Old Baggage by Lissa Evans *** (of 4)

Matilde Simpkin is a larger-than-life veteran of England's militant suffragette movement: wise-cracking, verbally combative, and still committed to the rights of women. By 1928, however, women's right to vote is wending its way through Parliament and now middle-aged, Miss Simpkin's retellings of the armed battles with authorities play to bored audiences.

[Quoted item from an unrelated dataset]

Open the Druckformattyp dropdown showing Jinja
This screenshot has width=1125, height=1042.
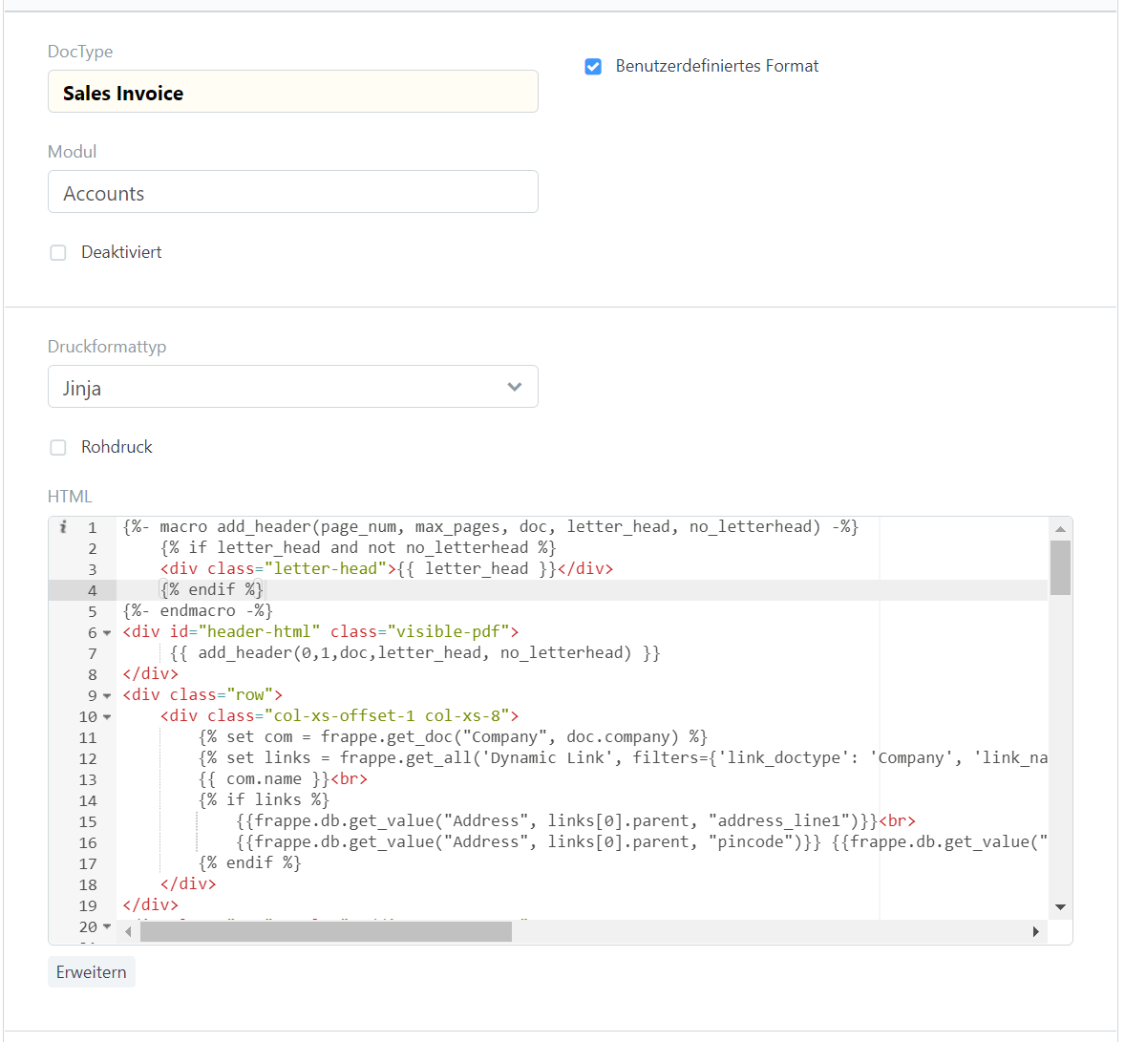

A chance encounter with a former militant who in the waning years of the 1920s has taken up with proto-Fascists in the guise of training England's youth to respect order and authority ignites a blaze in Simpkin. In response, she organizes girls and young women into a club called The Amazons, teaching them athletics, hiking, fire-making, throwing, debating, map-reading, and well generally all of the things that girls were forbidden to partake of during the long reign of Queen Victoria. You can see the competition between the two groups in the offing with the underlying (and still wholly relevant) question of how girls can run, play, be active, and feminine all while constrained by expectations of a hidebound society around them.

Lissa Evans captures the period with pitch perfection. Matilde Simpkin and her live-in companion, Florrie Lee, always referred to as The Flea live in a home called "The Mousehole" on the edge of a heath that is just perfect for tramping. Mattie is always armed with a verbal challenge for her gaggle of girls just beginning to perspire. George Bernard Shaw would approve.